Auxiliary **dimensional** ratings (Valence, Arousal, Concreteness, Imageability, Context Availability) are stored as continuous scores for analysis; they are **not** classification targets in this release.
## Label taxonomy (5)
| id | label_name (en) | es | zh | train | test | total |
|---:|-----------------|----|----|------:|-----:|------:|
| 0 | `Happiness` | Alegría | 喜悦 | 86 | 22 | 108 |
| 1 | `Sadness` | Tristeza | 悲伤 | 125 | 33 | 158 |
| 2 | `Anger` | Ira | 愤怒 | 14 | 4 | 18 |
| 3 | `Fear` | Miedo | 恐惧 | 10 | 2 | 12 |
| 4 | `Disgust` | Asco | 厌恶 | 30 | 8 | 38 |
Codebook: `label_taxonomy.json`.
### Dimensional scores (auxiliary)
| name (en) | es | zh | scale |
|-----------|----|----|-------|
| `Valence` | Valencia | 效价 | 1–4 (median of 3 experts) |
| `Arousal` | Activación | 唤醒度 | 1–4 (median of 3 experts) |
| `Concreteness` | Concreción | 具体性 | 1–4 (median of 3 experts) |
| `Imageability` | Imaginabilidad | 意象性 | 1–4 (median of 3 experts) |
| `ContextAvailability` | Disponibilidad contextual | 语境可得性 | 1–4 (median of 3 experts) |
## Features
| Field | Type | Description |
|-------|------|-------------|
| `id` | string | Example id (`discopal-affect-{source_index}`) |
| `source_index` | int64 | Row index in upstream `poems_corpus_all.csv` |
| `poem` | string | Full Spanish sonnet text (classification input) |
| `labels` | list[int64] | Emotion class indices |
| `label_names` | list[string] | Canonical English emotion names |
| `scores` | list[float64] | Median intensities for the 5 emotions (taxonomy order, 1–4) |
| `dimensional_scores` | list[float64] | Median dimensional ratings (order = `dimensional_names`) |
| `dimensional_names` | list[string] | Names of dimensional dimensions |
| `n_annotators` | int64 | Number of experts aggregated (3; median) |
## Construction method
1. Load `poems_corpus_all.csv` (median of annotators a1/a2/a3).
2. Normalize column names (strip whitespace / NBSP artifacts).
3. Map source columns (`happinness` typo preserved upstream → `Happiness`) to the 5-emotion taxonomy.
4. Binarize with within-poem \(z \ge 1.0\) + top-1.

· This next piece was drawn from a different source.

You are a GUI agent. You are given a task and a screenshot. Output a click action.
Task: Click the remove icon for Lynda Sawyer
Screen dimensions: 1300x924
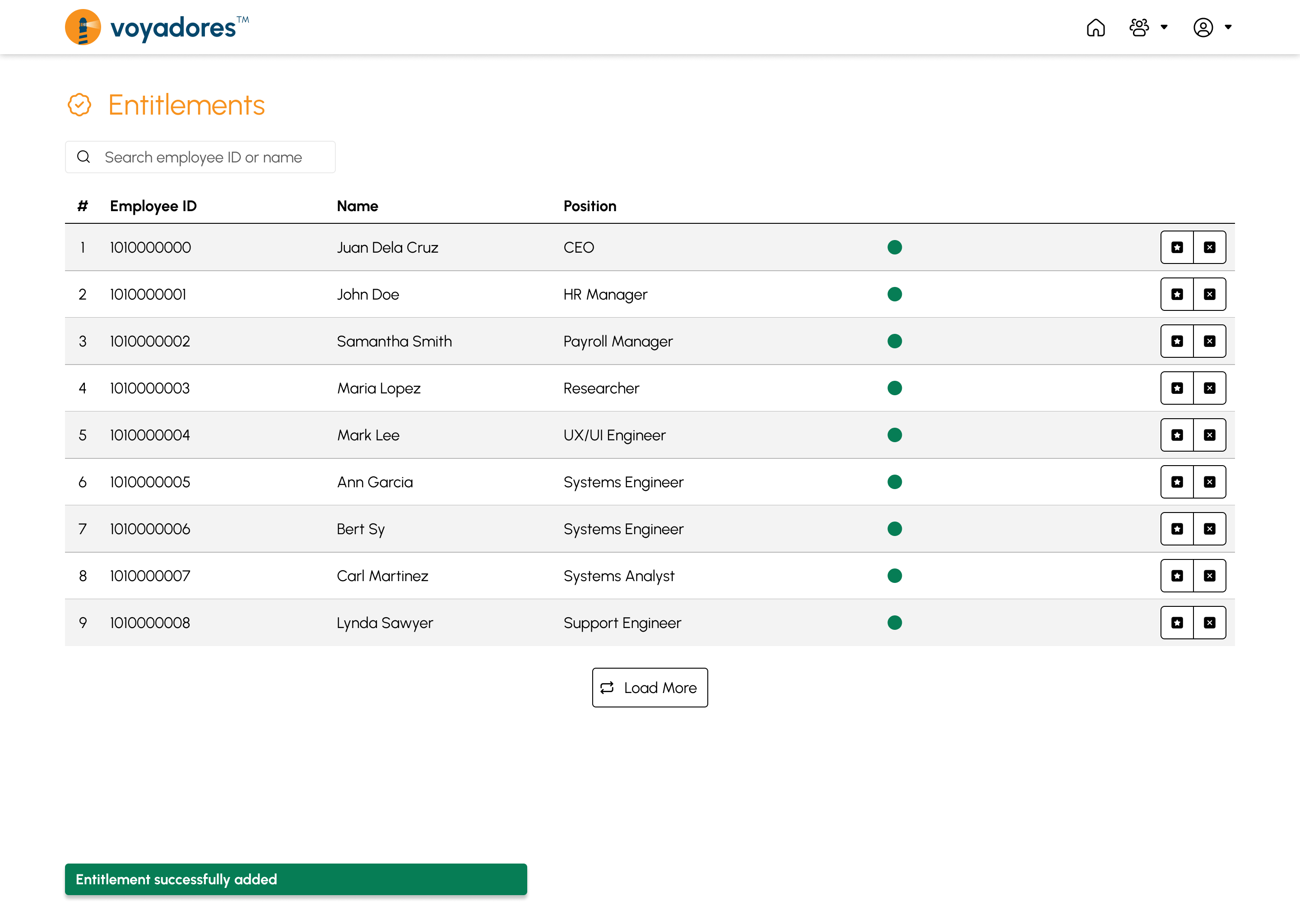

5. Stratified train/test split by primary affect (seed=42).
## Intended use
Designed for **PoetryMTEB / MTEB-style** multi-label classification probing of poem embeddings in Spanish. Not a clinical diagnostic resource; psychological companion labels are released separately as `DISCOPALPsychClassification`.
## Citation
```bibtex
@article{barbado2020disco,
title={DISCO PAL: Diachronic Spanish Sonnet Corpus with Psychological and Affective Labels},
author={Barbado, Alberto and Fresno, Víctor and Riesco, Ángeles Manjarrés and Ros, Salvador},
journal={arXiv preprint arXiv:2007.04626},
year={2020}
}
```
Please also cite the underlying sonnet corpus:
```bibtex
@misc{disco2017,
author={Ruiz Fabo, Pablo and Bermúdez Sabel, Helena and Martínez Cantón, Clara and Calvo Tello, José},
title={Diachronic Spanish Sonnet Corpus (DISCO)},
year={2017},
howpublished={UNED / Zenodo},
doi={10.5281/zenodo.1069844},
url={https://github.com/pruizf/disco}
}
```
## License
Apache License 2.0 for DISCO PAL annotations and this redistribution. Poem texts originate from DISCO; respect upstream DISCO terms when redistributing full texts beyond research evaluation use.